* **INSTRUCTIONS FOR THE TASK**
Please print the data that follows, keeping every line exact.

Stored records:
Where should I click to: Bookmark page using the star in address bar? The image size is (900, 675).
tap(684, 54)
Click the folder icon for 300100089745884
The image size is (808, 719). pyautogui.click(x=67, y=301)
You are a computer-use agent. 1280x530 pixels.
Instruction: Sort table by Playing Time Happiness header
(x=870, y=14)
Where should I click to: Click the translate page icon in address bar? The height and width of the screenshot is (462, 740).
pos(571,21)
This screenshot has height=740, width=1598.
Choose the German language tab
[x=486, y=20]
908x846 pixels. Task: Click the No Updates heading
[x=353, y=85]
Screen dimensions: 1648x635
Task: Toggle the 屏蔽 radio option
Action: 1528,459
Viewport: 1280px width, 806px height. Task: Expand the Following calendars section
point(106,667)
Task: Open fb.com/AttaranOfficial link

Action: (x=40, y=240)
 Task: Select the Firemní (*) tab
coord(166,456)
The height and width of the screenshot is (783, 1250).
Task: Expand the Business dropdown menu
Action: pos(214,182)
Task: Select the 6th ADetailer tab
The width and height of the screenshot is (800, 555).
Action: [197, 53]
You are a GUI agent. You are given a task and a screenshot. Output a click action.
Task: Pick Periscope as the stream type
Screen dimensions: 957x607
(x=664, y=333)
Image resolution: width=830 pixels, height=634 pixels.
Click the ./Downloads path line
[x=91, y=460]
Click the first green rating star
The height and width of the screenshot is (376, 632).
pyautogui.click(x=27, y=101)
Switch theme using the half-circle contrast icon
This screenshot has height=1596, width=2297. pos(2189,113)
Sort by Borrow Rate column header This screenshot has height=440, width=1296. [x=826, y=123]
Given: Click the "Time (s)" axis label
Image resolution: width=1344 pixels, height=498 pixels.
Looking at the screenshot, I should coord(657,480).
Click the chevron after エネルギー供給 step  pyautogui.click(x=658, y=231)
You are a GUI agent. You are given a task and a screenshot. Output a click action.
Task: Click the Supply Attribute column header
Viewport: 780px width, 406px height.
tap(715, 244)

* **WRITTEN RESPONSE**
Where should I click to: Bookmark page using the star in address bar? The image size is (900, 675).
tap(684, 54)
Click the folder icon for 300100089745884
The image size is (808, 719). pyautogui.click(x=67, y=301)
You are a computer-use agent. 1280x530 pixels.
Instruction: Sort table by Playing Time Happiness header
(x=870, y=14)
Where should I click to: Click the translate page icon in address bar? The height and width of the screenshot is (462, 740).
pos(571,21)
This screenshot has height=740, width=1598.
Choose the German language tab
[x=486, y=20]
908x846 pixels. Task: Click the No Updates heading
[x=353, y=85]
Screen dimensions: 1648x635
Task: Toggle the 屏蔽 radio option
Action: 1528,459
Viewport: 1280px width, 806px height. Task: Expand the Following calendars section
point(106,667)
Task: Open fb.com/AttaranOfficial link

Action: (x=40, y=240)
 Task: Select the Firemní (*) tab
coord(166,456)
The height and width of the screenshot is (783, 1250).
Task: Expand the Business dropdown menu
Action: pos(214,182)
Task: Select the 6th ADetailer tab
The width and height of the screenshot is (800, 555).
Action: [197, 53]
You are a GUI agent. You are given a task and a screenshot. Output a click action.
Task: Pick Periscope as the stream type
Screen dimensions: 957x607
(x=664, y=333)
Image resolution: width=830 pixels, height=634 pixels.
Click the ./Downloads path line
[x=91, y=460]
Click the first green rating star
The height and width of the screenshot is (376, 632).
pyautogui.click(x=27, y=101)
Switch theme using the half-circle contrast icon
This screenshot has height=1596, width=2297. pos(2189,113)
Sort by Borrow Rate column header This screenshot has height=440, width=1296. [x=826, y=123]
Given: Click the "Time (s)" axis label
Image resolution: width=1344 pixels, height=498 pixels.
Looking at the screenshot, I should coord(657,480).
Click the chevron after エネルギー供給 step  pyautogui.click(x=658, y=231)
You are a GUI agent. You are given a task and a screenshot. Output a click action.
Task: Click the Supply Attribute column header
Viewport: 780px width, 406px height.
tap(715, 244)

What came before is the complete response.